We are going to visualize the timestamps of messages in the Telegram database. This also includes encrypted chats as we analyze the SQLite database of the app.
Obtaining the database
We pull the database of Telegram using the ADB tool. You can read here how this tool works and how to set it up. Make sure your phone is rooted and you set Root access
to ADB only
. Then you can restart ADB using adb root
. Finally you can pull the database to your current working directory using:
1adb pull /data/data/org.telegram.messenger/files/cache4.db
Collecting timestamp information
Using the sqlite3 tool we can get data and output it as CSV file.
1sqlite3 cache4.db -csv -header "SELECT 1;" > timestamps.csv
The timestamps.csv
should contain now a single 1. The following queries show how to query the timestamps for encrypted and non-encrypted chats.
Non-Encrypted Chat
For non-encrypted chats you can use:
1SELECT date FROM messages WHERE uid = (
2 SELECT uid FROM users WHERE name LIKE '%lower case name of person%'
3);
Encrypted chat
For encrypted chat we first need to query an other uid
. The new uid
is longer as it is bit-shifted by 64 to the left. In order to find the chat messages for encrypted chats, we first undo this in the query and then find the corresponding user in the enc_chats
table.
1SELECT date FROM messages
2 WHERE mid < 0 AND substr(printf('%X', uid), 0, length(printf('%X', uid)) - 7) = (
3 SELECT printf('%X', uid) FROM enc_chats WHERE name LIKE '%lower case name of person%'
4 );
There are also the data-blobs with column name data
which are not further discussed here. Maybe an other post will take a deeper look at the actual message content.
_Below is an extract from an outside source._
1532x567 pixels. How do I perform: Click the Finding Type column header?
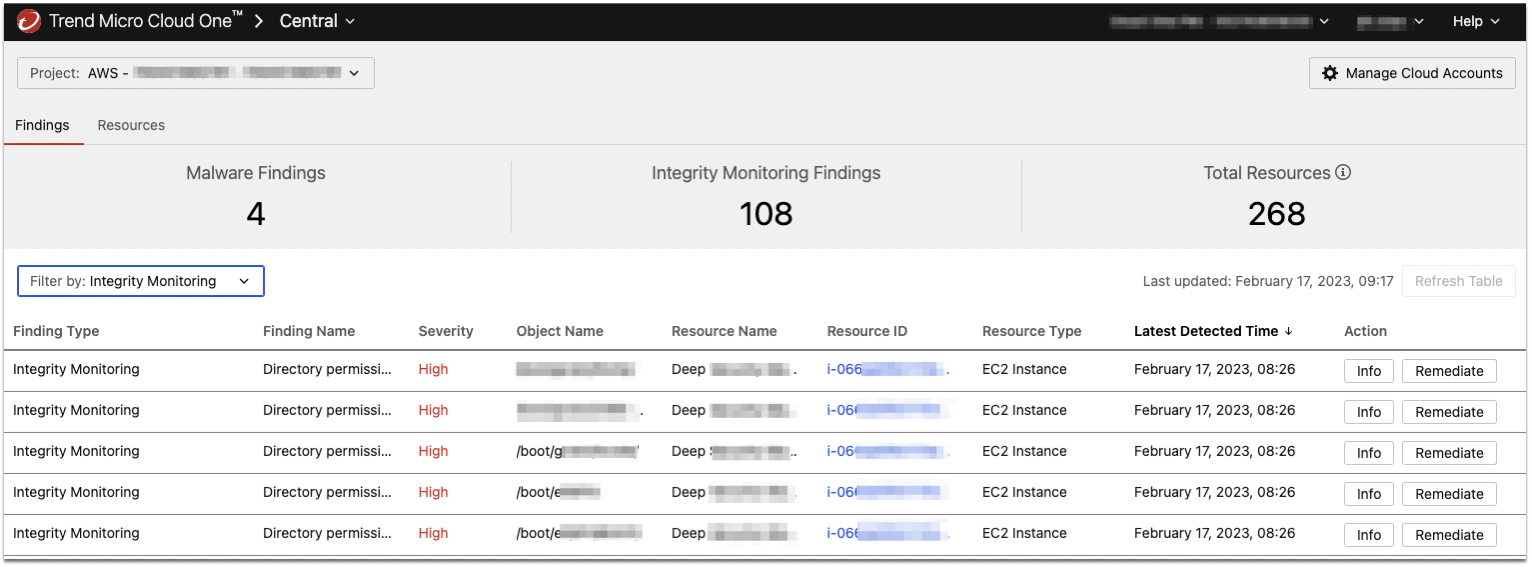[56, 331]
We can UNION and sort the results now to get ta complete overview of the timestamps.
TL;DR (show me the command!)
1sqlite3 cache4.db -csv -header "
2SELECT * FROM (
3 SELECT date FROM messages WHERE uid = (
4 SELECT uid FROM users WHERE name LIKE '%lower case name of person%'
5 )
6 UNION
7 SELECT date FROM messages
8 WHERE mid < 0 AND substr(printf('%X', uid), 0, length(printf('%X', uid)) - 7) = (
9 SELECT printf('%X', uid) FROM enc_chats WHERE name LIKE '%lower case name of person%'
10 )
11) ORDER BY date;
12" > timestamps.csv
Creating a Data Visualization
The following script allows you to plot the data using pandas and matplotlib with the kxcd style:
1import pandas as pd
2import matplotlib
3import matplotlib.pyplot as plt
4import matplotlib.ticker as mticker
5from matplotlib import patheffects
6
7#import numpy
8#df = pd.DataFrame(numpy.random.randint(1546300800, 1576368000, size=(2000, 1)), columns=['date'])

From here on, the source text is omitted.